La science moderne considère l'être humain comme le produit de l'évolution. Ce processus évolutif, qui mène de l'hominidé à l'être humain rationnel, est directement lié à la connaissance du cerveau. Aujourd'hui, la discussion se cristallise autour de deux positions :

  • Un monisme réductionniste qui réduit les phénomènes psychiques à des processus cérébraux.
  • Ceux qui sont partisans de l'unicité des processus mentaux, parfois appelé le nouveau dualisme.

Le matérialisme réductionniste

Cette théorie soutient l'identité esprit-cerveau pour tous les phénomènes psychiques. Ainsi, ce que nous appelons l'esprit n'est rien d'autre que l'activité d'ensembles neuronaux se produisant dans le cerveau. L'étude du mental doit être abordée dans une perspective scientifique, basée sur l'observation et l'étude du cerveau humain. C'est l'approche des neurosciences modernes.

Dans la même veine que le réductionnisme, le fonctionnalisme psychologique affirme que l'esprit se compose d'une série d'états fonctionnels, indépendamment du support matériel. Les fonctionnalistes, comme Putnam, affirment la possibilité de l'existence de l'intelligence artificielle. Puisque l'esprit n'est que le fonctionnement d'un système physique, le support matériel de ce système importe peu. Il n'y aurait donc aucune différence fondamentale entre un esprit humain et un ordinateur intelligent.

L'émergentisme

En contradiction avec les approches précédentes, le philosophe Searle défend la thèse de l'émergentisme. Son ouvrage Esprit, Cerveau et Science (1984) affirme que l'esprit et le cerveau interagissent, mais sont de nature différente. Les phénomènes mentaux sont le résultat de certains processus cérébraux, mais ne se confondent pas avec eux : ils sont une propriété émergente du cerveau.

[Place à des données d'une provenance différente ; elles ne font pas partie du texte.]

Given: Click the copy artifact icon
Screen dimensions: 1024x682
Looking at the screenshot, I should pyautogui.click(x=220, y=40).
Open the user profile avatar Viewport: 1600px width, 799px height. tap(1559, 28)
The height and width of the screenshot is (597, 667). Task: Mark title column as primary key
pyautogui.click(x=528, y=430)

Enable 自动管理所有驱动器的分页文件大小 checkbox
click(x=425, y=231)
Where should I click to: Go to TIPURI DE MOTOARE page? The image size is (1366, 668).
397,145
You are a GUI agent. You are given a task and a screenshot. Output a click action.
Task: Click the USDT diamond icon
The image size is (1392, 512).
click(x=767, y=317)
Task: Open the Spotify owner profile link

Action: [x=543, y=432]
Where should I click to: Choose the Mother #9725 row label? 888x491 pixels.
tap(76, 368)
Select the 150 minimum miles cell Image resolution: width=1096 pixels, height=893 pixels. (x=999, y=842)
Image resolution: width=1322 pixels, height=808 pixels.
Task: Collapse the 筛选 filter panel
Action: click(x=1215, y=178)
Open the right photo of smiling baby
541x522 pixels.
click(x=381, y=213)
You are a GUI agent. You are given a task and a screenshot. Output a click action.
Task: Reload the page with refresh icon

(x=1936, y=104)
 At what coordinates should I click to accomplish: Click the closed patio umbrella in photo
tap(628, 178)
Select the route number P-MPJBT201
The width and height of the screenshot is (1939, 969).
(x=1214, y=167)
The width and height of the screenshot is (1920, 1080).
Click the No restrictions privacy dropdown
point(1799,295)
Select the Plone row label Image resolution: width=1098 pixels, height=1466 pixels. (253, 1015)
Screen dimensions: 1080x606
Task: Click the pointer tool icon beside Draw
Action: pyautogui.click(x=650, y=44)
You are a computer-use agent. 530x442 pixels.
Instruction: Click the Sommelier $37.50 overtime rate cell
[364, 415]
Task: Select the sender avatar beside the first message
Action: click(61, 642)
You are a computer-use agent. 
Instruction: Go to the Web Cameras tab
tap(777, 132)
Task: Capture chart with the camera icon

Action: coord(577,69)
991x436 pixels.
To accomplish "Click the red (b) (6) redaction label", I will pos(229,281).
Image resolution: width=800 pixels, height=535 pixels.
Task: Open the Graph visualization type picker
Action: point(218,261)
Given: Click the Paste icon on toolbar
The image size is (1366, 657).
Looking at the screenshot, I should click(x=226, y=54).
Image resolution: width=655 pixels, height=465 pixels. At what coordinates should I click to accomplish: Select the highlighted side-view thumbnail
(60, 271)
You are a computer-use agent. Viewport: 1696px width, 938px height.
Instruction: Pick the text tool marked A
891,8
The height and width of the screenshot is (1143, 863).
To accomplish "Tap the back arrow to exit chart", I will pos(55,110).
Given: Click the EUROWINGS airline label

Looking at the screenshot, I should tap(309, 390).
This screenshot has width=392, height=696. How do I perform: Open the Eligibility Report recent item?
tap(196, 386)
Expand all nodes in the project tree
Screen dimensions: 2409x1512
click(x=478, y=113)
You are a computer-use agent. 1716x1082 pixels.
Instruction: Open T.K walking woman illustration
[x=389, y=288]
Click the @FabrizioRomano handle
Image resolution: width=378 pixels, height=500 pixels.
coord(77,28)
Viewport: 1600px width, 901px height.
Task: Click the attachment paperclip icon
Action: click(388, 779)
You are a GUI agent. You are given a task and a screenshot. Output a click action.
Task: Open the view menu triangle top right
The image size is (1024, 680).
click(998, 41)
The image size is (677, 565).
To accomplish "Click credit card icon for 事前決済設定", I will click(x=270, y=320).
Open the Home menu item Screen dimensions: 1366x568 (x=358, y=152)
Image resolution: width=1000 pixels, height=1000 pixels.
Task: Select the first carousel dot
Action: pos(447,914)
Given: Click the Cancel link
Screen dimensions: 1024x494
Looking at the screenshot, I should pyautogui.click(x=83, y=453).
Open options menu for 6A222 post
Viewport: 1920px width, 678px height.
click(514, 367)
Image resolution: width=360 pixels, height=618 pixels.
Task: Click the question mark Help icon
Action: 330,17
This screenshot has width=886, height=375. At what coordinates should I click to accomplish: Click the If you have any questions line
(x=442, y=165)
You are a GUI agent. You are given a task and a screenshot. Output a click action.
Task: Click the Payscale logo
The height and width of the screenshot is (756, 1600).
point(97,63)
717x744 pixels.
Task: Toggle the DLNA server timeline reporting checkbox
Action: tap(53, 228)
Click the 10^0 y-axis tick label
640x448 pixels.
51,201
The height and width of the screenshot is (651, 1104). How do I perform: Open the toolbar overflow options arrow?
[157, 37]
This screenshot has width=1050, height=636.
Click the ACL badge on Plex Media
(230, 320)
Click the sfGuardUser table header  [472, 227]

Par analogie, la solidité est une propriété de la chaise sur laquelle vous êtes assis, mais elle ne peut être confondue avec la chaise elle-même. On a beau examiner physiquement l'objet, on ne découvre pas cette propriété en tant que telle. D'un autre côté, il est clair qu'il ne peut y avoir de solidité sans chaise. De même, pour l'esprit, les états de conscience (penser, imaginer, aimer...) sont des caractéristiques macroscopiques. Ils sont le produit de processus physiques à l'échelle microscopique, mais ne peuvent s'identifier à eux et doivent être étudiés de façon indépendante en tant que phénomènes intentionnels et subjectifs.

Le nouveau dualisme

À un moment de l'évolution, la pensée est apparue dans le cerveau humain, c'est-à-dire qu'une conscience a commencé à guider le comportement. Ce fait a marqué une différence radicale entre l'homme et le reste des animaux. Popper comprend que l'esprit conscient, en tant que dépositaire des expériences subjectives, est capable de produire des abstractions indépendantes, applicables ensuite au monde extérieur. Par conséquent, le monde subjectif de l'esprit serait indépendant du monde matériel objectif. L'esprit, conscient de tous les sentiments et pensées d'une personne, se sait capable d'agir sur les choses.

Conscience <==> L'esprit est conscient

Ainsi, de la même manière que les neurosciences étudient le cerveau et son fonctionnement pour traiter l'information sensorielle, la psychologie étudie l'esprit et la conscience qui émergent lors de l'analyse de cette information, en lien avec l'évolution d'un comportement intelligible.